Eight days, a laptop, and a group of relentless cybersecurity experts were all it took to seize remote control of a brand-new electric vehicle—raising terrifying questions about just how vulnerable the high-tech cars in America’s driveways really are.
At a Glance
- White-hat hackers at PlaxidityX remotely seized control of a pre-production BEV, exposing critical security failures.
- Researchers exploited weaknesses in Wi-Fi, hardcoded credentials, and insecure protocols to take over safety-critical vehicle functions.
- The penetration test uncovered that regulatory “compliance” often fails to address real-world, system-wide vulnerabilities.
- Industry leaders and regulators now face mounting pressure to actually secure connected vehicles before production rolls out.
Researchers Show Just How Fast Hackers Can Take Over a Modern BEV
There’s no sugarcoating it: in 2025, as Big Auto races to flood the roads with battery-electric vehicles, PlaxidityX researchers demonstrated how the industry’s cybersecurity “progress” is laughably out of touch with reality. The team, working on a pre-production electric vehicle just days away from mass production, remotely breached the car’s systems in only eight working days. They didn’t just tinker with the radio—they gained full, remote control over the car’s safety-critical functions while it was moving. That means acceleration, braking, steering—the works—all at the mercy of anyone savvy enough to exploit the glaring security holes left by lazy programming and regulatory box-checking.

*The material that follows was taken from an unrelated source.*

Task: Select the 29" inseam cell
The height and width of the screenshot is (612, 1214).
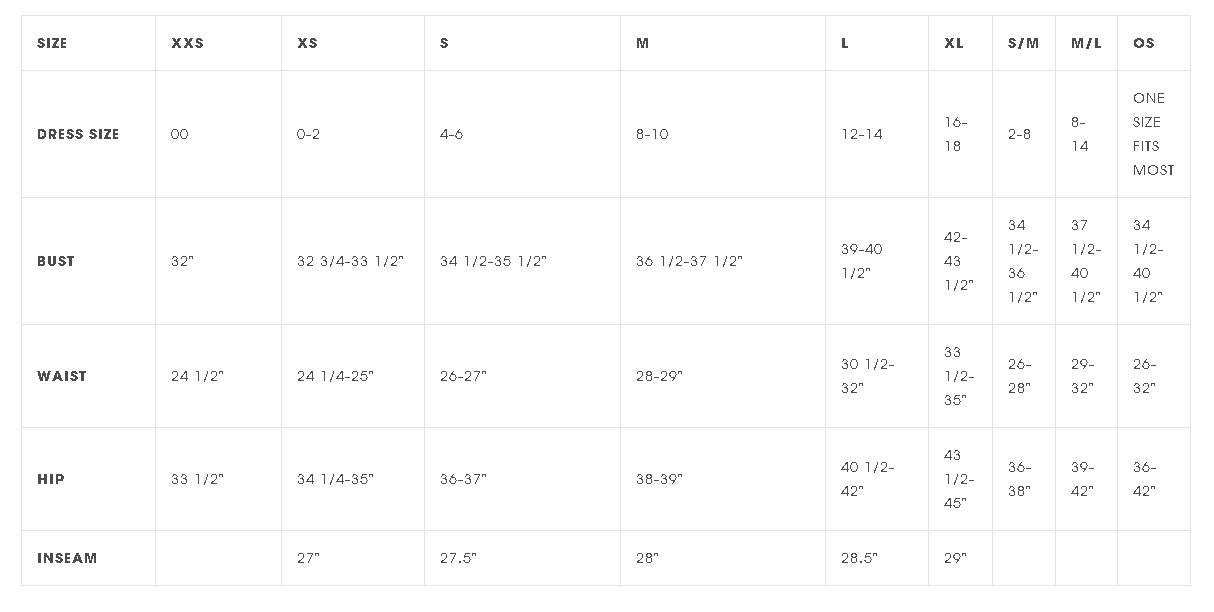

Hackers Expose Cyber Threats on Pre-Production BEV
Researchers from PlaxidityX show some automakers are not treating the threat from cyber-criminals seriously enough when building the modern software-definedhttps://t.co/Db4AY6OnLT #Automotive #AutomotiveTechnology #IndustryNews— WardsAuto (@WardsAuto) July 29, 2025
These weren’t back-alley hackers looking to cause chaos. PlaxidityX, formerly known as Argus Cyber Security, built their reputation by finding and publicizing vulnerabilities before the bad guys do. But what they uncovered here was not a one-off fluke—it was a catastrophic, system-wide failure. The researchers exploited a laundry list of security sins: unprotected Wi-Fi, hardcoded passwords, weak diagnostic interfaces, and insecure communications protocols. The “protection” that automakers and regulators rely on? Nothing but a paper-thin illusion, easily shredded by anyone willing to dig just a little deeper.
Regulations Lag as Industry Puts Image Over Safety
The battery-electric vehicle at the center of this fiasco wasn’t some prototype cobbled together in a garage. It was a production-ready, software-defined car, supposedly compliant with the much-touted ISO 21434 cybersecurity standard. PlaxidityX’s full-vehicle penetration test, which went far beyond the regulatory checklists, exposed the sad truth: current guidelines fixate on component-level testing and miss the forest for the trees. System-level flaws—those that only appear when all the tech is stitched together—are the ones hackers will exploit, and the automaker’s own compliance officers never saw them coming.
It’s no surprise to anyone who’s been paying attention. The industry has been obsessed with over-the-air updates, smartphone integration, and connecting vehicles to everything from home Wi-Fi to the electric grid. But in their rush to one-up each other in the “smartest car” sweepstakes, manufacturers have left the doors wide open. The Jeep Cherokee hack of 2015 woke up a few people, but here we are, a decade later, and the systemic rot has only deepened. The difference now? Thanks to regulatory half-measures and a supply chain full of third-party code, the attack surface is bigger than ever—and the consequences are far more severe.
Who’s Responsible When the Whole System is Broken?
The finger-pointing has already begun. Automakers rely on a patchwork of suppliers, each responsible for their own tiny piece of the puzzle, but nobody owns the big picture. Regulators set “minimum standards” that sound good in a press release but fail to mandate real-world, continuous testing. Meanwhile, white-hat researchers like PlaxidityX are left waving red flags, warning that compliance is not enough and that the next attack might not be so benign.
Omer Ziv, the lead researcher on the project, minced no words: secure boot, robust credential management, and strong in-vehicle network protections are non-negotiable. But until the industry gets serious about system-level security—and until the regulators start demanding proof, not promises—American consumers are left holding the bag. And let’s be clear: if a group of good guys can take over a car in eight days, what are the odds a bad actor with enough resources couldn’t do it even faster?